No dia dedicado às mães a Palavra de Deus nos fala que o coração de Deus é generoso e rico em amor. Deus tem um coração igual ao coração de uma mãe: acolhedor e rico em bondade. Vamos aos ensinamentos contidos nas leituras sagradas reservadas para hoje: Atos dos Apóstolos 10 (Primeira Leitura), 1ª Carta de João 4 (Segunda Leitura) e João 15 (Evangelho).
Primeira Leitura — Atos dos Apóstolos 10: A passagem de hoje nos apresenta Cornélio indo ao encontro de Pedro e se atirando a seus pés em sinal de respeito. O apóstolo não aceita o gesto, embora se trate de simples saudação, manifestação de respeito. Não quer que esse cerimonial que os escribas prezam, seja introduzido na comunidade cristã. O restante do texto versa sobre a entrada de pagãos na Igreja. Para os primeiros cristãos as coisas não eram tão simples! Pensavam que Deus fazia distinção entre os homens, que preferia mais os descendentes de Abraão que os demais.
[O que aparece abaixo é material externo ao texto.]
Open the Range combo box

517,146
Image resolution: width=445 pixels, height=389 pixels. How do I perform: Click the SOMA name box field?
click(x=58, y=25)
O Espírito Santo subverteu esquemas ditados por privilégios raciais. Desceu sobre os pagãos antes mesmos que recebessem o batismo. ‘Todo aquele que pratica a justiça, seja ele de qualquer raça, é agradável a ele’. Ainda hoje continua o perigo de fazer discriminações. As pessoas nem sempre são tratadas da mesma maneira independente da raça, do preparo intelectual que tenham, de dinheiro, diplomas acadêmicos.
Segunda Leitura — 1ª Carta de João 4: João nos faz descrição de Deus com face diferente da aparência de um juiz. Ensina: ‘Amemo-nos uns aos outros, porque o amor vem de Deus: todo aquele que ama, é gerado por Deus e conhece Deus. Quem não ama não conheceu Deus, porque Deus é amor.’
A segunda parte da leitura explica o que quer dizer amar. Nisto se manifesta o amor de Deus: ele nos deu seu Filho, o dom mais precioso. Enviou-o não como prêmio porque os homens eram bons, mas como ‘vítima de expiação dos nossos pecados’.
Nós, seus filhos, não podemos deixar de ser semelhantes a ele e amar como ele ama. É necessário, portanto, também fazer o bem a quem nos cobre de maldade, porque ele ‘faz resplandecer o sol sobre bons e maus e manda a chuva tanto para os justos como para os injustos’.
Evangelho — João 15: Durante a última ceia, depois de ter lavado os pés dos discípulos, Jesus lhes diz: ‘Eu vos dou um mandamento novo: que vos ameis uns aos outros, como eu vos tenho amado e, portanto, amai-vos também uns aos outros. Nisto todos conhecerão que sois meus discípulos, se vos amardes uns aos outros’.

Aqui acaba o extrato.